= AIM =
From the start of the material up to and including the line with "[Zvýšit množství o 1] (526, 690)", replace "Virtual" with "Online" and give those lines again with nothing else changed.

= EXERCISE INPUTS =
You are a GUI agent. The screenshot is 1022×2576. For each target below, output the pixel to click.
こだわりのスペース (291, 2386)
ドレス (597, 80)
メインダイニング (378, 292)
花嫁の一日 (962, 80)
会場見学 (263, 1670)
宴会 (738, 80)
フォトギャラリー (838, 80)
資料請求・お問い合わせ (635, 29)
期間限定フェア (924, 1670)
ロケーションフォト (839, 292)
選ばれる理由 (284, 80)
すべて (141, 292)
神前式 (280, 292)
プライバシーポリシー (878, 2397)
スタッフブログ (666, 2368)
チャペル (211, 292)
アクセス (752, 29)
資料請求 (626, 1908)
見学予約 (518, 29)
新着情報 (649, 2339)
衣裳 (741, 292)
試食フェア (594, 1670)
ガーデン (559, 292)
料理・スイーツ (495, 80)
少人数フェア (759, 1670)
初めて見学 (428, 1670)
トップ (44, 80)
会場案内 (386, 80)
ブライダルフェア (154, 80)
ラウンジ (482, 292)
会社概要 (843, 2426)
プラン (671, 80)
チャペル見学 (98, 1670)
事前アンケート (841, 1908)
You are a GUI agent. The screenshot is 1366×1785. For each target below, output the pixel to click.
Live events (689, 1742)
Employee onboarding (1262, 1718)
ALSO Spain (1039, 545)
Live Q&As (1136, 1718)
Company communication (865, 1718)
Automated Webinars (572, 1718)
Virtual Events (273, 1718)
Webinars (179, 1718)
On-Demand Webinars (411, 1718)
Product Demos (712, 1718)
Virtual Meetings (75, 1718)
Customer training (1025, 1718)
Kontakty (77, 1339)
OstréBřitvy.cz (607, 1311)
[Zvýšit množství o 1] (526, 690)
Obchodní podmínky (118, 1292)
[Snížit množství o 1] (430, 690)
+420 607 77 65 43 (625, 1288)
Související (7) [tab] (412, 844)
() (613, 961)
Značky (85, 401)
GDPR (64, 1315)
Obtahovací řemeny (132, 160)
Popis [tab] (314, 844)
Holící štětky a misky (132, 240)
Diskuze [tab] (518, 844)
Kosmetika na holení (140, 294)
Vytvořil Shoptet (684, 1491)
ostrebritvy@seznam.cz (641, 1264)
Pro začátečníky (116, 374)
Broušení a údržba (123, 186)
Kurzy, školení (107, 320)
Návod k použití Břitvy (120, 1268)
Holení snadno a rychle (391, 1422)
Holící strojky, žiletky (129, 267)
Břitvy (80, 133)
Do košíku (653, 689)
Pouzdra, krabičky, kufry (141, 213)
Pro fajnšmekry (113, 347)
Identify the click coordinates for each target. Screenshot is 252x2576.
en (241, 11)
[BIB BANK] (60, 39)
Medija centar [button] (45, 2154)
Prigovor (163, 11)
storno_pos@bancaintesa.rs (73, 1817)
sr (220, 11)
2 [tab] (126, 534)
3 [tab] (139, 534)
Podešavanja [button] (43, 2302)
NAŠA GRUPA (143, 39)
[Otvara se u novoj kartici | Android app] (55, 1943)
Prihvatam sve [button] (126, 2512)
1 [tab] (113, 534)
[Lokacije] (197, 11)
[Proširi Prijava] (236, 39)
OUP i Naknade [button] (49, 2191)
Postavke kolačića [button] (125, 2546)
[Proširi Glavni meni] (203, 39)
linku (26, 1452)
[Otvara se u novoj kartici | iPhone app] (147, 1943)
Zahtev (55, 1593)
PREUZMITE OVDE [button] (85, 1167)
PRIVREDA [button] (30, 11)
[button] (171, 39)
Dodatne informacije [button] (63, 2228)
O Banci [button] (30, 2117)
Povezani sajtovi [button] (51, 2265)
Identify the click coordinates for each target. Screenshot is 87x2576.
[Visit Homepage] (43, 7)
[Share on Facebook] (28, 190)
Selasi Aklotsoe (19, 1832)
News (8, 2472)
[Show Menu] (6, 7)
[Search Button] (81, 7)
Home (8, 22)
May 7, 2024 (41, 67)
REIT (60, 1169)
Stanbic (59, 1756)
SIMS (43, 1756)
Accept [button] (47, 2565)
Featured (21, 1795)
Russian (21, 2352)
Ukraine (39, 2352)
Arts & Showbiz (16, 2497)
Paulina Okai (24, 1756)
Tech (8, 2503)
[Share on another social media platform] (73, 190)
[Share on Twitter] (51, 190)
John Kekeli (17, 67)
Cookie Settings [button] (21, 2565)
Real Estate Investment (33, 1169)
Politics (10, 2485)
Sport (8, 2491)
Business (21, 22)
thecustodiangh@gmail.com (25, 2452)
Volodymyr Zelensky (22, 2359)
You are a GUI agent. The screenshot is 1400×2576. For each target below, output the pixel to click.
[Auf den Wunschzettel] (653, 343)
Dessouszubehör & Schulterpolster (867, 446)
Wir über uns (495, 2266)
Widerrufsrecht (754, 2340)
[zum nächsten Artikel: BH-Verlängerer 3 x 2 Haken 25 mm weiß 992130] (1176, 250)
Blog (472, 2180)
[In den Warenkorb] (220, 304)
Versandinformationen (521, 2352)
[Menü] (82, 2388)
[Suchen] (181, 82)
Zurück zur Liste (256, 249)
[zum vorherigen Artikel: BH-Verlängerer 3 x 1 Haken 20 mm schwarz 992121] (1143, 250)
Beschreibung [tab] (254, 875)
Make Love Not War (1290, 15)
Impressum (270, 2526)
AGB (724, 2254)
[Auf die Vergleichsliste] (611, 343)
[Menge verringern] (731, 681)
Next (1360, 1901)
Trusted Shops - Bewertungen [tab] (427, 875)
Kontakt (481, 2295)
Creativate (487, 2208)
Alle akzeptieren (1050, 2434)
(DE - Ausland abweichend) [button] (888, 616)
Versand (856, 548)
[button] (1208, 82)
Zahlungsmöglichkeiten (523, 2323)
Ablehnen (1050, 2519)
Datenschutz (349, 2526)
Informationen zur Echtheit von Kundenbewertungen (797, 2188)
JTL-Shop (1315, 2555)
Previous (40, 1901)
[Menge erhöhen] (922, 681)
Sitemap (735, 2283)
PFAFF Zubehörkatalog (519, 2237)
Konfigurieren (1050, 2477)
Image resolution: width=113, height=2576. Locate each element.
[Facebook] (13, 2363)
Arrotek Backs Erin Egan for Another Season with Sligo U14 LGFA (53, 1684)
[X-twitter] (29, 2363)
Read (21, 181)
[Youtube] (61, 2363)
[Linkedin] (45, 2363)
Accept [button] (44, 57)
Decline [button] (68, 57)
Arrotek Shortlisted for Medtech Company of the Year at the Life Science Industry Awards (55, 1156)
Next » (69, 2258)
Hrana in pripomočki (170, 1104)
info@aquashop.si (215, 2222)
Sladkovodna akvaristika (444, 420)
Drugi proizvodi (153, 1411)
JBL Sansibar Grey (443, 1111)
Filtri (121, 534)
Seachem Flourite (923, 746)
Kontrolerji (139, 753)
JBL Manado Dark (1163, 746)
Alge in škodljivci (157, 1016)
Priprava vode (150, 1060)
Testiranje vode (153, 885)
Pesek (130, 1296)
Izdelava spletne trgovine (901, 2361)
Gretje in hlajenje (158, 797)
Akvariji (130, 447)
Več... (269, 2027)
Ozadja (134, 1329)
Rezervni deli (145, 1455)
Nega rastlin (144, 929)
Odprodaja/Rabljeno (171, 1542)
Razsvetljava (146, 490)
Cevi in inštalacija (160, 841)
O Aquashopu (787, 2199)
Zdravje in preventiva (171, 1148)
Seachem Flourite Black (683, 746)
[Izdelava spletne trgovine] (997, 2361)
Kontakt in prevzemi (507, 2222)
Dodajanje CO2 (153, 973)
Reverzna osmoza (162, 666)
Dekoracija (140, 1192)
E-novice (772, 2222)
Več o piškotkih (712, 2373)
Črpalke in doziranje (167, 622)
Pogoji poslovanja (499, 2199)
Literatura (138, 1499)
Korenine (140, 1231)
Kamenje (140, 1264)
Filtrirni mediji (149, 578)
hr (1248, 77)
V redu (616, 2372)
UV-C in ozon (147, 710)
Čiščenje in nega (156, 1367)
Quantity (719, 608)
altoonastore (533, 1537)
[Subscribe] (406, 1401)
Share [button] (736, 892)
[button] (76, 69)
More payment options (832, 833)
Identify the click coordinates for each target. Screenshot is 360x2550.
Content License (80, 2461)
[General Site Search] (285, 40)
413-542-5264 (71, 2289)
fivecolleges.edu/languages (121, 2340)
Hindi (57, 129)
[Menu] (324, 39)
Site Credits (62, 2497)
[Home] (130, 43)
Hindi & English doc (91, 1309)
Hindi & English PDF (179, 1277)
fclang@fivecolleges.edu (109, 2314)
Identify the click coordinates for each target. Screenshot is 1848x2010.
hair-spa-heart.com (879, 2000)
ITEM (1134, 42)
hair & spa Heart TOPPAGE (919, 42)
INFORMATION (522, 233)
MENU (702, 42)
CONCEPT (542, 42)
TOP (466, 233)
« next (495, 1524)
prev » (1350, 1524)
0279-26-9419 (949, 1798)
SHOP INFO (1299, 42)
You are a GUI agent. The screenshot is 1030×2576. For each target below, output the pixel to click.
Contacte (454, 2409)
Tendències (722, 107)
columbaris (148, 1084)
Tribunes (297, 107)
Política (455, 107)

= FINISHED EXERCISE =
You are a GUI agent. The screenshot is 1022×2576. For each target below, output the pixel to click.
こだわりのスペース (291, 2386)
ドレス (597, 80)
メインダイニング (378, 292)
花嫁の一日 (962, 80)
会場見学 (263, 1670)
宴会 (738, 80)
フォトギャラリー (838, 80)
資料請求・お問い合わせ (635, 29)
期間限定フェア (924, 1670)
ロケーションフォト (839, 292)
選ばれる理由 (284, 80)
すべて (141, 292)
神前式 (280, 292)
プライバシーポリシー (878, 2397)
スタッフブログ (666, 2368)
チャペル (211, 292)
アクセス (752, 29)
資料請求 (626, 1908)
見学予約 (518, 29)
新着情報 (649, 2339)
衣裳 (741, 292)
試食フェア (594, 1670)
ガーデン (559, 292)
料理・スイーツ (495, 80)
少人数フェア (759, 1670)
初めて見学 (428, 1670)
トップ (44, 80)
会場案内 (386, 80)
ブライダルフェア (154, 80)
ラウンジ (482, 292)
会社概要 (843, 2426)
プラン (671, 80)
チャペル見学 (98, 1670)
事前アンケート (841, 1908)
You are a GUI agent. The screenshot is 1366×1785. For each target below, output the pixel to click.
Live events (689, 1742)
Employee onboarding (1262, 1718)
ALSO Spain (1039, 545)
Live Q&As (1136, 1718)
Company communication (865, 1718)
Automated Webinars (572, 1718)
Online Events (273, 1718)
Webinars (179, 1718)
On-Demand Webinars (411, 1718)
Product Demos (712, 1718)
Online Meetings (75, 1718)
Customer training (1025, 1718)
Kontakty (77, 1339)
OstréBřitvy.cz (607, 1311)
[Zvýšit množství o 1] (526, 690)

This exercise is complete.